Sunday, 23 October 2011


A Calcutta Theater Group, Nandikar, is presently staging a drama named ‘Mulya Ferat’. This is a Bengali adaptation of the original play ‘Refund’ (1938) by Hungarian  author, playwright, poet, journalist, and translator Fritz Karinthy (also known for his Six Degrees of Separation concept). The main protagonist of the play, Janardan in the Bengali play (Wasserkopf in the original play) is a disgruntled middle aged man who realizes that his education has not taught him anything worthwhile to make a living and he comes back to his school to demand refund of his tuition fees. His seemingly absurd yet justified demand comes to the fore as a self searching question about our education systems in a hilarious mix of the trepidations on the part of the teachers and the protagonist’s strife ends with a cunning scheme by a mathematics teacher who shows that the protagonist has after all attained a skill since he correctly calculated his refund.
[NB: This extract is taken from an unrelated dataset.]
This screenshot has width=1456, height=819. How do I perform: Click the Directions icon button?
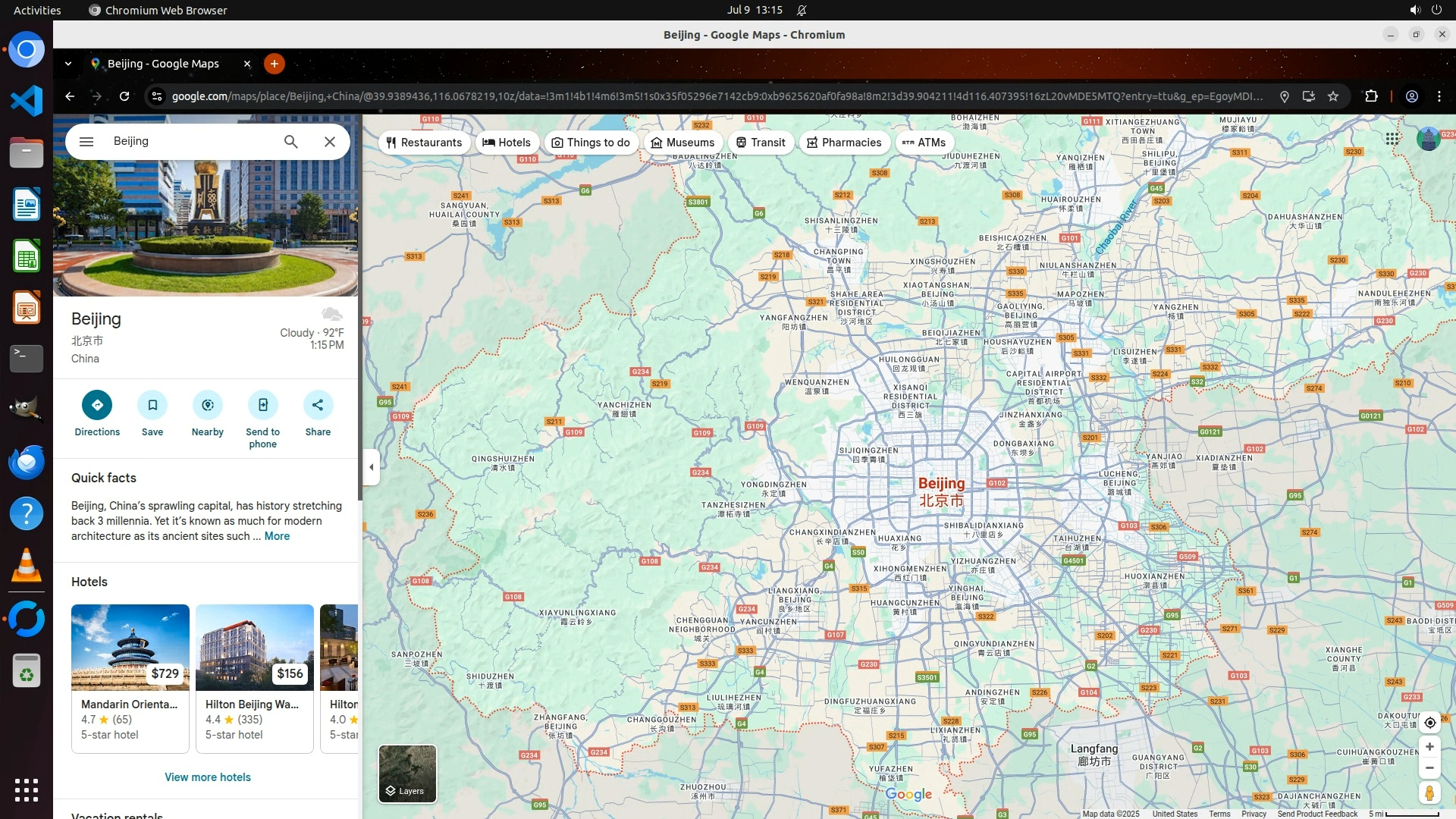[x=97, y=405]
Nandikar, in Calcutta deserves special thanks for presenting the play, which appears rather timely and appropriate in Indian context. When I left the theater after watching the play, I was wondering if the disturbing question it puts before us will really be appreciated or lost in claps and encores of a volatile middle class audience of India’s once cultural capital.
Does education equip us with skills to make a living in India? Or more broadly, does it succeed towards that anywhere in the world? In retrospect, a far more subtle question cannot be denied too. Is education really meant for making us have skills to earn a living primarily? Or does it have much larger perspective?
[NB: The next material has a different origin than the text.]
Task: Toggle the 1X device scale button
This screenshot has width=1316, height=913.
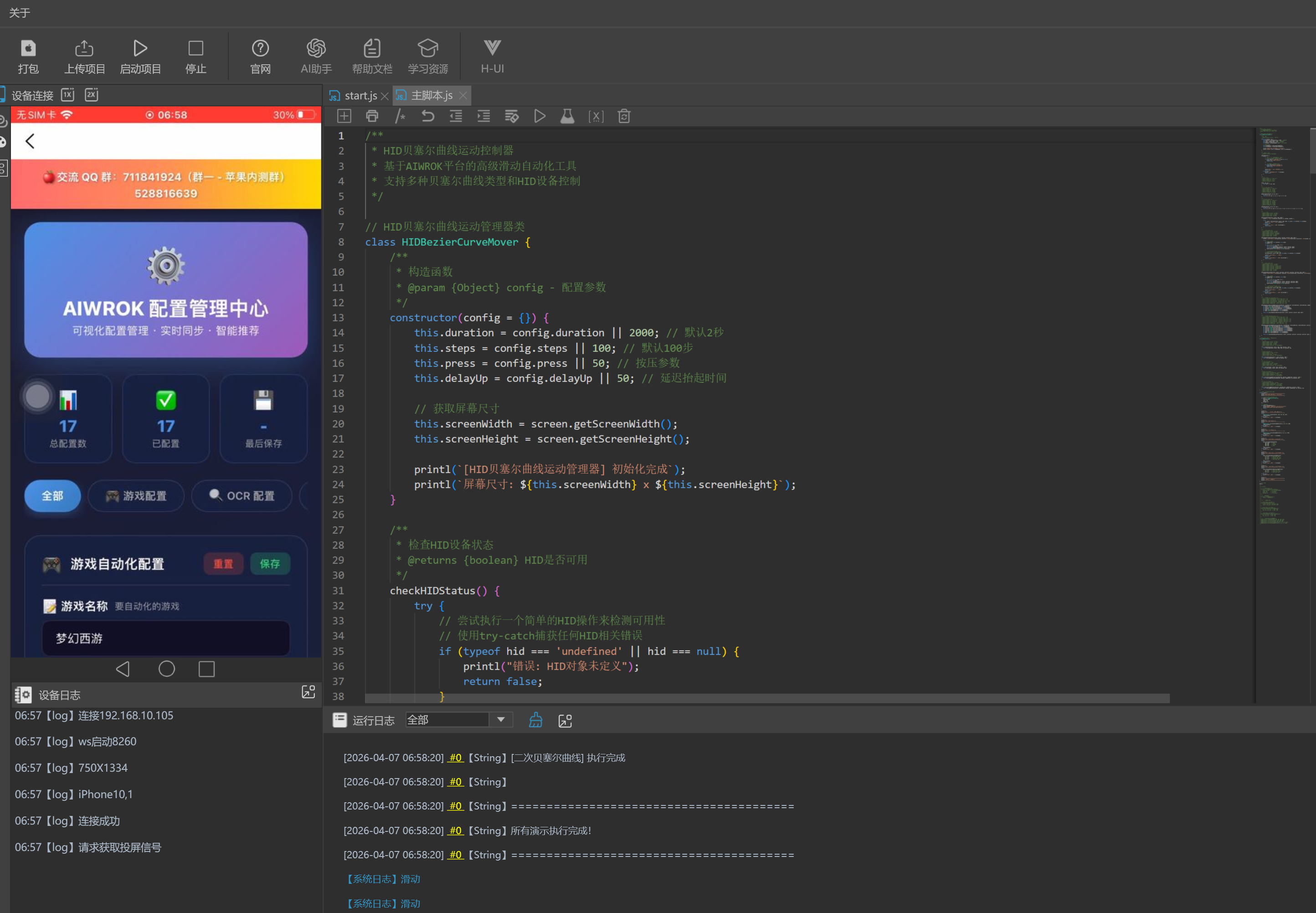Action: [67, 94]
Notwithstanding the questions, if sold by fees, it’s an economic activity with promised value addition to life and in case it turns out that it failed to do so – a question of refund is unavoidable. In the 7th decade as a free nation, India seems to be struggling with the dogma – is education a right to people or a service sold at a fee? With the initial question hanging unanswered, the failure of education as a system to empower people for jobs and livelihood is a fool’s debate.
In 1951, when India conducted its first census after independence, the country had a literacy rate of 16%, that is, a little more than 1 in 7 of India’s 320 million people could even sign their names. India’s first Prime Minister J.L. Nehru decided to put country’s meager resources heavily on attaining an Industrial status globally along with creating centers of excellence for higher education (in the form of Indian Institutes of Technology and Indian Institutes of Medical Science) but skeptical voices were always there questioning the rationale of not allocating equal budgetary funds for elementary education for a country where 84% people were illiterate. India created an elitist education system where a technical or medical degree came to be associated with personal excellence and it is amply reflected in Government jobs, where doctors and engineers make a better living without their skills being really tested against competition. Interestingly, as a nation India lost heavily towards making world class professionals who migrated to advanced countries (brain drain) and it lost heavily again with its under nourished elementary education system since this basic education is more towards empowering poor and marginalized people to fight exploitation and social inequity.
It never had been an easy question for the planners though. We are talking about a country with approximately a third of its population at or below poverty line – people for whom sending the kids to school is of a lower priority. We are also talking about a country where a meal is an enticer for a kid to come to school. But elementary education in India was summarily neglected which is apparent in the fact that there are as many as three government syllabi for school level education, two by the central government and one by the state. Add religious schools like Madrasas (schools run by Islamic principles of teaching) and Missionary schools. You have Government schools (fully financed by public money), Government aided schools (schools partially funded by public money) and Private schools – all too loosely administered by almost unenforceable policies, teacher’s salaries, minimum infrastructure and facilities. It is a wonder India continues to produce finest of scholars through this mess – or maybe it’s a statistical advantage of a huge population denominator.
Perhaps the most critical question is the quality of primary or elementary education in India or the lack of it. There is astounding poverty of ideas and ideals in our elementary education system in knowledge imparting techniques, assessments of developments of students and the relevance of curricula in preparing young minds to current social, ethical and economic realities. I keep on asking the teachers of my school going son about what is their assessment of, not how he will fare in the exams but, what is his natural innate talent. He is 16 and yet it is undiscovered by his teachers.
In the end, we are forced to remain satisfied that somehow our young children at least learn to protect themselves from being hoodwinked in a mannerJanardan or Wasserkopf was done by the system.